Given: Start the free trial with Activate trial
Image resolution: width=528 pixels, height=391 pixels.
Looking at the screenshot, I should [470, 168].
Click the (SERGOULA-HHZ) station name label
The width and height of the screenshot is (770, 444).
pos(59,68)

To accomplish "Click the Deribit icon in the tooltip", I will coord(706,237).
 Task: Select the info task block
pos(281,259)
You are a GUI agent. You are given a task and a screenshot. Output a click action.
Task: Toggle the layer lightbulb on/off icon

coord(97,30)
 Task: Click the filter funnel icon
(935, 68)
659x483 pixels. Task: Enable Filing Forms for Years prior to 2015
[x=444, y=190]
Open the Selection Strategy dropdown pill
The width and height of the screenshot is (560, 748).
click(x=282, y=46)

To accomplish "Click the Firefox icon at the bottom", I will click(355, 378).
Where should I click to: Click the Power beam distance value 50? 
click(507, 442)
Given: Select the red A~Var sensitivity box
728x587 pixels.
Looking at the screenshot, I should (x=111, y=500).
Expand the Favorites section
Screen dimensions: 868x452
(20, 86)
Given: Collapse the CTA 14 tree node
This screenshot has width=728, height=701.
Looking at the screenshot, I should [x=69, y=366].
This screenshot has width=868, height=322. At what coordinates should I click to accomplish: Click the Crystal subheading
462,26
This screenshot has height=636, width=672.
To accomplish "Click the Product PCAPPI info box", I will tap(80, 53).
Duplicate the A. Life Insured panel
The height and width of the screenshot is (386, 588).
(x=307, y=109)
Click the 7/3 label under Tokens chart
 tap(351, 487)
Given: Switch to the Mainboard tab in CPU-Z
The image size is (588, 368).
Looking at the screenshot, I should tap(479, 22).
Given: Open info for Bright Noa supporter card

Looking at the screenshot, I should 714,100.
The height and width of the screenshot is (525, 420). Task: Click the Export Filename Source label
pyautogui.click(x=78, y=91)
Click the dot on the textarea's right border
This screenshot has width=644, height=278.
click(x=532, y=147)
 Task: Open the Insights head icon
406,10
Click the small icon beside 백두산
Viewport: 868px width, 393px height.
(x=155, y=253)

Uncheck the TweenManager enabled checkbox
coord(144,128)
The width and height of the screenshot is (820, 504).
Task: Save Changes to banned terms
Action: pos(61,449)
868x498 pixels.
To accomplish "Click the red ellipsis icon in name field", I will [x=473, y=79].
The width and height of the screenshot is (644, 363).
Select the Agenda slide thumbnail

┄┄┄┄┄┄┄┄┄┄┄┄┄┄┄┄┄┄┄┄

— TASK PROMPT —
Find all the lines with "will" in the data and copy them.

— SOLUTION TO THIS PROBLEM —
To accomplish "Click the Deribit icon in the tooltip", I will coord(706,237).
To accomplish "Click the Firefox icon at the bottom", I will click(355, 378).
To accomplish "Click the Product PCAPPI info box", I will tap(80, 53).
To accomplish "Click the red ellipsis icon in name field", I will [x=473, y=79].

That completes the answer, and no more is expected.